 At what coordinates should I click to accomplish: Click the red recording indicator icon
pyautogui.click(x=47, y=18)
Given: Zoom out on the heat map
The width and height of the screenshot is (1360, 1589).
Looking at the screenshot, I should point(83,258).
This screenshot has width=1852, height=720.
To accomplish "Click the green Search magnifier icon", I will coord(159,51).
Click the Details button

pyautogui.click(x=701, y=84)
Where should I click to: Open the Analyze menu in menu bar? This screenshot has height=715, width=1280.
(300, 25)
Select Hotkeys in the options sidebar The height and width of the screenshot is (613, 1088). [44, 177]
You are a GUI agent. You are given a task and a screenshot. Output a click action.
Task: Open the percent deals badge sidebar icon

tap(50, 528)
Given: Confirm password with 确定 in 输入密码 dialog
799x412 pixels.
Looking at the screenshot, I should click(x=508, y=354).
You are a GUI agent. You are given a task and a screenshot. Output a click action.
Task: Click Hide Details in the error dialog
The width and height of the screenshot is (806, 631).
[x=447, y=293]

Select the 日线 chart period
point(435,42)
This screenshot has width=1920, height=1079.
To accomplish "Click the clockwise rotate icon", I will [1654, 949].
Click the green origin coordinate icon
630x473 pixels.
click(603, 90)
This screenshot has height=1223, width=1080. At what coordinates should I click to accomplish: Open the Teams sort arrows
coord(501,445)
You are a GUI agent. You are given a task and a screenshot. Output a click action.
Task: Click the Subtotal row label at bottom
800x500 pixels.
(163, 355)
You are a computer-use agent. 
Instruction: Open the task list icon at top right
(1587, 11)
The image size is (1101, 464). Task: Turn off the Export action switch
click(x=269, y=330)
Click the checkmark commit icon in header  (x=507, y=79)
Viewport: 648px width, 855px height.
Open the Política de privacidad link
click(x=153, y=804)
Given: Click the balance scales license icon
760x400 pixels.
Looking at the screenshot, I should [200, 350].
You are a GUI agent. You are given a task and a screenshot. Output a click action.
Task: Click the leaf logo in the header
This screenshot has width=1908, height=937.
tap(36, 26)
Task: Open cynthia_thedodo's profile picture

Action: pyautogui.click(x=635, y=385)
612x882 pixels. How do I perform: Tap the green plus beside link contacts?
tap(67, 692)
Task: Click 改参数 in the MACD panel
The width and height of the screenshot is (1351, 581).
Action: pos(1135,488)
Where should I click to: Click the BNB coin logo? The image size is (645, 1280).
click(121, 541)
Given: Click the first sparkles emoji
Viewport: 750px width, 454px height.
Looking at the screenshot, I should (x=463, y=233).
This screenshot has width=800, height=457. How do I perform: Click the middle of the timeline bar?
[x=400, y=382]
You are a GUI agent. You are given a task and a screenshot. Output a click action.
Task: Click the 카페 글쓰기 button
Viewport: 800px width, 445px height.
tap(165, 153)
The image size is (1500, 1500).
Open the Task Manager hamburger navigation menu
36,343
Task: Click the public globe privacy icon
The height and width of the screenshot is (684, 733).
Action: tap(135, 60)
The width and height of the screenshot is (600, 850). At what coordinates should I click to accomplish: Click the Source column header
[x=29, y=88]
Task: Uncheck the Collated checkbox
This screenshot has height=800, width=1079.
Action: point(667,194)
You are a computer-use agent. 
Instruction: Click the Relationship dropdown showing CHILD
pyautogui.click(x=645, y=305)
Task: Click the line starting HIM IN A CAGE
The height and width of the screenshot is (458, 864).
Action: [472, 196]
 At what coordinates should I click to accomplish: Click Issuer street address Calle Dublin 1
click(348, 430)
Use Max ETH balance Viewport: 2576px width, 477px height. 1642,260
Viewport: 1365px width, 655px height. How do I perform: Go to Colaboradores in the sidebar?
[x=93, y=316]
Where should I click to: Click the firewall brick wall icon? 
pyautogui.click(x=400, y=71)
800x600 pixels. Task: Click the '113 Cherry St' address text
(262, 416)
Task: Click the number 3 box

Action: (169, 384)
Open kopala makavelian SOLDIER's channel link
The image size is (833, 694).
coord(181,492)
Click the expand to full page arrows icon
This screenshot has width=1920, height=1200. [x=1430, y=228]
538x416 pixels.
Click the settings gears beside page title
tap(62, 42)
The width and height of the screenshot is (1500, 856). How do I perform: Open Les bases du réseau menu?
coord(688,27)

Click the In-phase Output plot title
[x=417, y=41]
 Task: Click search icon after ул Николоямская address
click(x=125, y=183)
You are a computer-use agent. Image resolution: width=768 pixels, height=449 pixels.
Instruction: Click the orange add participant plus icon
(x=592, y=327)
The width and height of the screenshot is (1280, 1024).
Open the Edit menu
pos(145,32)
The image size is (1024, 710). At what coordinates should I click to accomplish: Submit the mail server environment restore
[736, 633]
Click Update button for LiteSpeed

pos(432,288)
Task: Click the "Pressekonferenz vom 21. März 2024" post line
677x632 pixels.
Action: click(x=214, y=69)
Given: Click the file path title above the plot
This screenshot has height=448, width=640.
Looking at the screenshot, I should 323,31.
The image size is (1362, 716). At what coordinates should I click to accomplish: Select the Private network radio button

------------------------------

Exercise details: Retype everything in the material above exactly.

Output of the task:
 At what coordinates should I click to accomplish: Click the red recording indicator icon
pyautogui.click(x=47, y=18)
Given: Zoom out on the heat map
The width and height of the screenshot is (1360, 1589).
Looking at the screenshot, I should point(83,258).
This screenshot has width=1852, height=720.
To accomplish "Click the green Search magnifier icon", I will coord(159,51).
Click the Details button

pyautogui.click(x=701, y=84)
Where should I click to: Open the Analyze menu in menu bar? This screenshot has height=715, width=1280.
(300, 25)
Select Hotkeys in the options sidebar The height and width of the screenshot is (613, 1088). [44, 177]
You are a GUI agent. You are given a task and a screenshot. Output a click action.
Task: Open the percent deals badge sidebar icon

tap(50, 528)
Given: Confirm password with 确定 in 输入密码 dialog
799x412 pixels.
Looking at the screenshot, I should click(x=508, y=354).
You are a GUI agent. You are given a task and a screenshot. Output a click action.
Task: Click Hide Details in the error dialog
The width and height of the screenshot is (806, 631).
[x=447, y=293]

Select the 日线 chart period
point(435,42)
This screenshot has width=1920, height=1079.
To accomplish "Click the clockwise rotate icon", I will [1654, 949].
Click the green origin coordinate icon
630x473 pixels.
click(603, 90)
This screenshot has height=1223, width=1080. At what coordinates should I click to accomplish: Open the Teams sort arrows
coord(501,445)
You are a GUI agent. You are given a task and a screenshot. Output a click action.
Task: Click the Subtotal row label at bottom
800x500 pixels.
(163, 355)
You are a computer-use agent. 
Instruction: Open the task list icon at top right
(1587, 11)
The image size is (1101, 464). Task: Turn off the Export action switch
click(x=269, y=330)
Click the checkmark commit icon in header  (x=507, y=79)
Viewport: 648px width, 855px height.
Open the Política de privacidad link
click(x=153, y=804)
Given: Click the balance scales license icon
760x400 pixels.
Looking at the screenshot, I should [200, 350].
You are a GUI agent. You are given a task and a screenshot. Output a click action.
Task: Click the leaf logo in the header
This screenshot has width=1908, height=937.
tap(36, 26)
Task: Open cynthia_thedodo's profile picture

Action: pyautogui.click(x=635, y=385)
612x882 pixels. How do I perform: Tap the green plus beside link contacts?
tap(67, 692)
Task: Click 改参数 in the MACD panel
The width and height of the screenshot is (1351, 581).
Action: pos(1135,488)
Where should I click to: Click the BNB coin logo? The image size is (645, 1280).
click(121, 541)
Given: Click the first sparkles emoji
Viewport: 750px width, 454px height.
Looking at the screenshot, I should (x=463, y=233).
This screenshot has width=800, height=457. How do I perform: Click the middle of the timeline bar?
[x=400, y=382]
You are a GUI agent. You are given a task and a screenshot. Output a click action.
Task: Click the 카페 글쓰기 button
Viewport: 800px width, 445px height.
tap(165, 153)
The image size is (1500, 1500).
Open the Task Manager hamburger navigation menu
36,343
Task: Click the public globe privacy icon
The height and width of the screenshot is (684, 733).
Action: tap(135, 60)
The width and height of the screenshot is (600, 850). At what coordinates should I click to accomplish: Click the Source column header
[x=29, y=88]
Task: Uncheck the Collated checkbox
This screenshot has height=800, width=1079.
Action: point(667,194)
You are a computer-use agent. 
Instruction: Click the Relationship dropdown showing CHILD
pyautogui.click(x=645, y=305)
Task: Click the line starting HIM IN A CAGE
The height and width of the screenshot is (458, 864).
Action: [472, 196]
 At what coordinates should I click to accomplish: Click Issuer street address Calle Dublin 1
click(348, 430)
Use Max ETH balance Viewport: 2576px width, 477px height. 1642,260
Viewport: 1365px width, 655px height. How do I perform: Go to Colaboradores in the sidebar?
[x=93, y=316]
Where should I click to: Click the firewall brick wall icon? 
pyautogui.click(x=400, y=71)
800x600 pixels. Task: Click the '113 Cherry St' address text
(262, 416)
Task: Click the number 3 box

Action: (169, 384)
Open kopala makavelian SOLDIER's channel link
The image size is (833, 694).
coord(181,492)
Click the expand to full page arrows icon
This screenshot has width=1920, height=1200. [x=1430, y=228]
538x416 pixels.
Click the settings gears beside page title
tap(62, 42)
The width and height of the screenshot is (1500, 856). How do I perform: Open Les bases du réseau menu?
coord(688,27)

Click the In-phase Output plot title
[x=417, y=41]
 Task: Click search icon after ул Николоямская address
click(x=125, y=183)
You are a computer-use agent. Image resolution: width=768 pixels, height=449 pixels.
Instruction: Click the orange add participant plus icon
(x=592, y=327)
The width and height of the screenshot is (1280, 1024).
Open the Edit menu
pos(145,32)
The image size is (1024, 710). At what coordinates should I click to accomplish: Submit the mail server environment restore
[736, 633]
Click Update button for LiteSpeed

pos(432,288)
Task: Click the "Pressekonferenz vom 21. März 2024" post line
677x632 pixels.
Action: click(x=214, y=69)
Given: Click the file path title above the plot
This screenshot has height=448, width=640.
Looking at the screenshot, I should 323,31.
The image size is (1362, 716). At what coordinates should I click to accomplish: Select the Private network radio button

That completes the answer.